Task prompt ->
Could you write out the items again, starting at the line that has "Select the first front-view set thumbnail" and running through the last of them, with "thumbnail" swapped for "preview image" and everything else unchanged? Leave the pictures out.

begin Records provided

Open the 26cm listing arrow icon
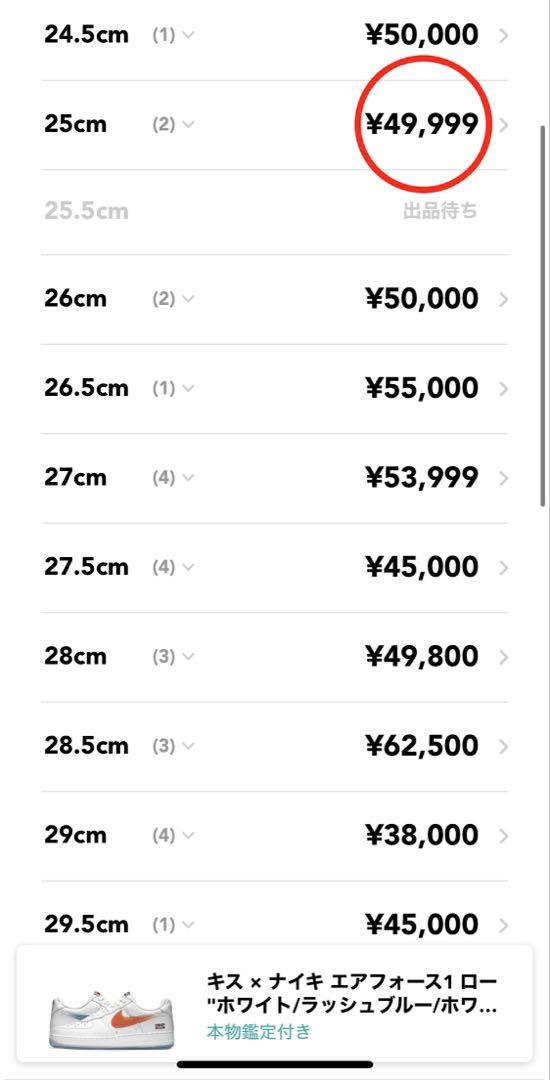The height and width of the screenshot is (1080, 550). tap(504, 299)
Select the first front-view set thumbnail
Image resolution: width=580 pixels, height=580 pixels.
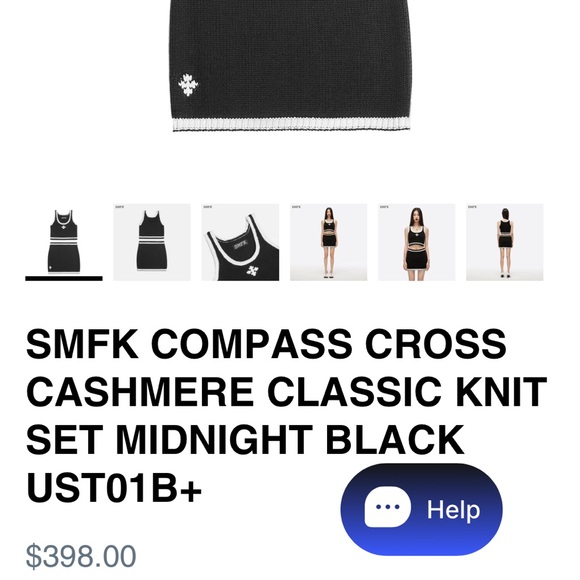click(64, 240)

end Records provided

Answer for the task ->
Select the first front-view set preview image
Image resolution: width=580 pixels, height=580 pixels.
click(64, 240)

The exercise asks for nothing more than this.